Every old black-and-white footage from the early 1900s that I’ve seen plays at a noticeably higher speed, like 1.25x or 1.5x. Why is that? Were cameras recording at a different frame rate back then, or is there another reason?

Comments

  1. shootYrTv Avatar

    Iirc, most early video cameras were hand-cranked, so a steady recording speed or frame rate was difficult.

  2. Repulsive-Box5243 Avatar

    They used to hand-crank the cameras. So there was no “standard” frame rate.

    I don’t think we got to the standard 24fps until like the 1930’s or something. I could be wrong on that.

  3. SquidsAlien Avatar

    Because they used a lower number of frames per second than is used these days.
    If you play a 20 FPS movie on TV (typically a multiple of 25 or 30 FPS) you get a choice between it looking very stuttered, or speeding it up.

  4. Ok-Experience-2166 Avatar

    They used different frame rates, and those who put it online didn’t care.

  5. Lovely01Babe Avatar

    Used to work in film preservation. The speed thing happens because old cameras were manually operated – literally someone turning a crank. Nobody could maintain a perfect speed, so when we convert these to modern digital formats, everyone looks like they’re in a Charlie Chaplin movie.

  6. theblackshell Avatar

    There are a lot of partial answers here. But I will try and elaborate.

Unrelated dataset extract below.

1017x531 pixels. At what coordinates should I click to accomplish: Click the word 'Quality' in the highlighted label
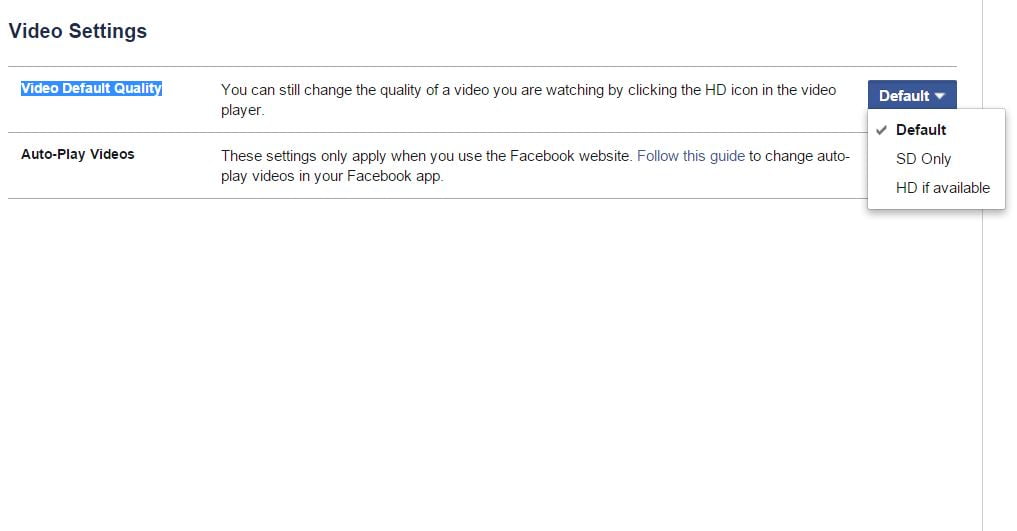tap(138, 88)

    Everyone is right, that there was no established film standard when many of these films were made. However, the cameras were very expensive and rare, and despite being hand cranked, most used very similar gearing… It just so happens that many of the most popular cameras of the age shot at roughly 16 frames per second, if the crank was turned one time per second… So if you were a camera operator, and you got into the rhythm of cranking the camera once per second, your film was shot at 16 frames per second.

    Now, that was fine if the projector that you used to play back the film also showed the film at 16 frames per second. The lower frame rate would produce less natural motion, with more strobing, but The speed of events would look correct.

    Then between 1927, and 1930, there was a seismic shift in the film industry. Sound was introduced and cameras were modernized to account for synchronous sound. Many were motorized so that there would be no speed up and slow down Introduced by imperfect cranking, causing the synchronization in recording to slip.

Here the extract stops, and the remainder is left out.